Unlike many other carbon-capture technologies, Skyonic avoids storing carbon directly underground. The costs, regulatory uncertainties and unknown environmental impacts of injecting CO2 into geologic formations is one of the biggest factors delaying projects. Skyonic instead traps the CO2 and heavy metals from flue gasses above ground and mineralizes them into chemicals and baking soda.
The company claims its carbon capture method is "substantially lower cost than other carbon-capture technologies," but does not specify exactly how much. Skyonic also claims it can start making a profit at its commercial-scale facility in three years by selling usable products made from the captured CO2.
When fully running, the commercial plant will trap 83,000 tons of CO2 each year. The entire coal sector accounted for 1.6 billion metric tons of CO2 in 2012, according to the Energy Information Administration.
The Skyonic announcement came just as President Obama announced his new climate strategy in a speech yesterday. The plan included $8 billion in self-fund loan guarantees for advanced fossil energy technologies, including carbon capture and storage.
"Now, one thing I want to make sure everybody understands: this does not mean that we’re going to suddenly stop producing fossil fuels," said President Obama of his strategy.
A company like Skyonic (and its range of investors from the fossil fuel industry) are betting that carbon capture will be a far more valuable part of the mix under Obama's plan. If the company can scale its commercial operations in the short timeframe it says it will, the technology could be ready just when EPA regulation of CO2 from power plants kicks in.

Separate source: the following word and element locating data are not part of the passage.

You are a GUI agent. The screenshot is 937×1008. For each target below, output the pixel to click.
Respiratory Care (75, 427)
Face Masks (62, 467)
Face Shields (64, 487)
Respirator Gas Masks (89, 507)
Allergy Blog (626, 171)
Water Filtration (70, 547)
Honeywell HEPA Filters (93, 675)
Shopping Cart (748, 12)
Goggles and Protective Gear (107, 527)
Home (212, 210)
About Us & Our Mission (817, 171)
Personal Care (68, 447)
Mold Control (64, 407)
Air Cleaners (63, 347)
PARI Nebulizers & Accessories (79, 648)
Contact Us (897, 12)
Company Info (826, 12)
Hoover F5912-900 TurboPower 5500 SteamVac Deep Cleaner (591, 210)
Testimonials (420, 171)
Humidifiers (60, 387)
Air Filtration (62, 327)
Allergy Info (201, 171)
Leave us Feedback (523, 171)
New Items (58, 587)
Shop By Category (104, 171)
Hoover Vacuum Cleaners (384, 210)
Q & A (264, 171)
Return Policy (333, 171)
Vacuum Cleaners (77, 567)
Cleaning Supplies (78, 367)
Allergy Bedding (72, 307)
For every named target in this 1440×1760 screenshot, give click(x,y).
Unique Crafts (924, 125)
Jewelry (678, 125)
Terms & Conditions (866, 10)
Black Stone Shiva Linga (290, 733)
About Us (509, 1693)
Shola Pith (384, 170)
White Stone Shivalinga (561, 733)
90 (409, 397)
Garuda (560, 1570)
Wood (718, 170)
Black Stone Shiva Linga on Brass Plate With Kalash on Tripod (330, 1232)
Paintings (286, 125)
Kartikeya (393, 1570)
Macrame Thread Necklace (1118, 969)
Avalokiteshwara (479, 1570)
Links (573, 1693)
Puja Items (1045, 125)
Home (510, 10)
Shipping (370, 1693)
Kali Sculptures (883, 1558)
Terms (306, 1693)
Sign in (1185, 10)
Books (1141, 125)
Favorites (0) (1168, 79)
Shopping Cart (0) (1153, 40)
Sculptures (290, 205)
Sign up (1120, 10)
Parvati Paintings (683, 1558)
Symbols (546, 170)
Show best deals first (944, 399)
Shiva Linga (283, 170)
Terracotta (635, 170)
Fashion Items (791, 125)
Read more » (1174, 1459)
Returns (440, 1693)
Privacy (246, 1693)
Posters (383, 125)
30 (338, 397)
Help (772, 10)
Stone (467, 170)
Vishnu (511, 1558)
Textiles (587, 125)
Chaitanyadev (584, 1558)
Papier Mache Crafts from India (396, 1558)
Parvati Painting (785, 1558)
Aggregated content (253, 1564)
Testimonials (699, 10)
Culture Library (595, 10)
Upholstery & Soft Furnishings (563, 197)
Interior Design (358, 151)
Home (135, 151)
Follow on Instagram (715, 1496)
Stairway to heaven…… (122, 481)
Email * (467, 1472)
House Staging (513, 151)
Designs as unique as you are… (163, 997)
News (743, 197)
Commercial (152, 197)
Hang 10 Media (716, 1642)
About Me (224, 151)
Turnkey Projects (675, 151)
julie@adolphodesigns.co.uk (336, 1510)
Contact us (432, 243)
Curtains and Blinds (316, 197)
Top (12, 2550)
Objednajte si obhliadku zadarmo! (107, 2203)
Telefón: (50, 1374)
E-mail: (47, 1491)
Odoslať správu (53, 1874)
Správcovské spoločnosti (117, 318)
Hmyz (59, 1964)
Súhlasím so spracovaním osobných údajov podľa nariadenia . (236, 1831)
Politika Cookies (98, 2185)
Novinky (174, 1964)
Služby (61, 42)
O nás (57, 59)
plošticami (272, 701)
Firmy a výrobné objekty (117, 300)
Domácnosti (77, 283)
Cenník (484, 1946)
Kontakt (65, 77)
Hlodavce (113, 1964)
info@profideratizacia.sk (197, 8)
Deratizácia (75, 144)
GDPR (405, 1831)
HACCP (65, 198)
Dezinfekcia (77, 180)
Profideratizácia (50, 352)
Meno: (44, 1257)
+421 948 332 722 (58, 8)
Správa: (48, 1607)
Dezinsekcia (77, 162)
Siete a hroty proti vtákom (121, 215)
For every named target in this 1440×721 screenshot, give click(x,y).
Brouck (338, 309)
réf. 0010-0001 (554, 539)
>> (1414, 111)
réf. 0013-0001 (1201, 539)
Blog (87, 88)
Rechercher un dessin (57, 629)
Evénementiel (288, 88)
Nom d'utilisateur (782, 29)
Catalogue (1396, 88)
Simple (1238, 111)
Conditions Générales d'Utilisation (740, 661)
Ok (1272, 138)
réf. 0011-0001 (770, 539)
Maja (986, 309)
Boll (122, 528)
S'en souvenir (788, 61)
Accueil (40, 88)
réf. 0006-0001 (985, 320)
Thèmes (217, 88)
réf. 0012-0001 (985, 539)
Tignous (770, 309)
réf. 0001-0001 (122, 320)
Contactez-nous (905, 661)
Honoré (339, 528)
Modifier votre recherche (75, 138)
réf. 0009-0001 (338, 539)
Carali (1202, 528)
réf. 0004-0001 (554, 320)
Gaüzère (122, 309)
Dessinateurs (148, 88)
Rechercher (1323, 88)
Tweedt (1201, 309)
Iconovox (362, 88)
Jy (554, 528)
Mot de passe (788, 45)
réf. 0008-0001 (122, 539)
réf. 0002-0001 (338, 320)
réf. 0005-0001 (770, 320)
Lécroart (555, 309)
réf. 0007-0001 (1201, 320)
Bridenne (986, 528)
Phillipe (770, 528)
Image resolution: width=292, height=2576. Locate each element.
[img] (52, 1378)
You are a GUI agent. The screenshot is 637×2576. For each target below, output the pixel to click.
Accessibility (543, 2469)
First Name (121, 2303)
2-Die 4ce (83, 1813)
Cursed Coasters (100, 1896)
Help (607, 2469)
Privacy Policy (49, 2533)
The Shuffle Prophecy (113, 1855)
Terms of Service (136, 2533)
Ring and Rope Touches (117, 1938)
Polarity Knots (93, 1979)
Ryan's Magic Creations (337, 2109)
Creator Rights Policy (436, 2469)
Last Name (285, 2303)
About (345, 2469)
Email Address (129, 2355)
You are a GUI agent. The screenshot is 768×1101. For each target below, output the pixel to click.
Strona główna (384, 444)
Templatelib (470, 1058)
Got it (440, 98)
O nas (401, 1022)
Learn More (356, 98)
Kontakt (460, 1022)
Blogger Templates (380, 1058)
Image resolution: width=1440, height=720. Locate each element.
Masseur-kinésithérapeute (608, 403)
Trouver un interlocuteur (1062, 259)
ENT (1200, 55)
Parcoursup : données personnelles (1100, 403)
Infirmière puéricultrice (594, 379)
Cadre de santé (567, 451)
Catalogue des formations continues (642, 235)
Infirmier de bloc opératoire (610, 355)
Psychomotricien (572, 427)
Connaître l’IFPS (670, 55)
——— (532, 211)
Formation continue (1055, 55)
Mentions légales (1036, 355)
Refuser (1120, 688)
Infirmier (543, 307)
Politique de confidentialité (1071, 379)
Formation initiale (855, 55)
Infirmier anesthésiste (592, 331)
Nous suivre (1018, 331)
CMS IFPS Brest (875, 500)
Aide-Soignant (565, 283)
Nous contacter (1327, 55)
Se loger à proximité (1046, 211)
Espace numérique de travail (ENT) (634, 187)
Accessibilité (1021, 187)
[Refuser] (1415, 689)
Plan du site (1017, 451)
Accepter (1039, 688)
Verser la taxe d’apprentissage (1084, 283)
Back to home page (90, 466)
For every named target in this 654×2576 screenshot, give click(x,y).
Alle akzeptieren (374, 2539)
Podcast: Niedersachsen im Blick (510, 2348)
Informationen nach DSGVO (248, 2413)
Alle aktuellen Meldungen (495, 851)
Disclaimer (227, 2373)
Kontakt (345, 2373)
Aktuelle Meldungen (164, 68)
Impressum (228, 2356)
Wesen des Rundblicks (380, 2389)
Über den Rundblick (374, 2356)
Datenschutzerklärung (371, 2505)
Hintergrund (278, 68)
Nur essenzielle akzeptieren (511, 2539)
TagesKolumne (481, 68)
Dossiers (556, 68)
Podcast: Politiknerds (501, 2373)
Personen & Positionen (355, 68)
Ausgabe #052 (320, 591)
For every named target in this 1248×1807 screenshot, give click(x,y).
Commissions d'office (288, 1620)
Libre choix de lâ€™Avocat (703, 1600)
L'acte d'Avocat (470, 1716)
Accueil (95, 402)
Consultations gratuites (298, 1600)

Although this technology appears to be in the lead, the government is not giving up on the promise of geologic sequestration. Just today, the Department of Interior released an assessment of America's technically feasible underground storage capacity for CO2. The study, lead by the U.S Geological Survey, found that the country has 3,000 gigatons of storage potential. It did not assess the economics of tapping that storage or the potential regulatory hurdles.
"In any such discussion around climate change, geologic carbon sequestration could play a prominent role," said Interior Secretary Sally Jewell on a phone call with reporters, talking about the role of carbon capture in the White House climate strategy.